Someone in the Artificers must have realised this, and thought that if you are going to be guilty of a crime it might as well be a real one. I say Artificers because they often blame this little incident on the Sons of Ether, who, though they find it immensely amusing and ingenious assure me that they were not in fact responsible. But I digress. The Steam Automata Ausführung G, which went into production in 1885, took full advantage of the enormous heat developed by its massive Difference Engine. Once the steam-engine was fired up it would get the Difference Engine cranked up, which would generate heat in the Difference Engine, which would send hot water back to the steam-engine. Since the Difference Engine would indeed grow very hot it would be possible to shut down the burner, instead using hot water from the Difference Engine to power the steam engine, which would crank the Difference Engine, which would generate the heat to run the steam engine.

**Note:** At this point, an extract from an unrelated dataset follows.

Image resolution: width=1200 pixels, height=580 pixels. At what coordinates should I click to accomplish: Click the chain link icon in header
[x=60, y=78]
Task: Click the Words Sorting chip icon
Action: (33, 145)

I've heard of the Ghost in the Machine, but this is the first time I've heard of the Maxwell's Demon in the Machine. I've heard from the Virtual Adepts that in the modern age this sort of thing is sometimes called Insane Troll Logic. I'm not quite sure what that means, but it does sound very apt.

In 1905 this little gambit was discovered during a drive to ensure that the defecting Sons of Ether didn't have any secret backdoors into Technocracy resources. Naturally the whole thing was blamed on the 'Secret Superstitionists' and 'Deviants' and after a short while it was all pushed under the carpet.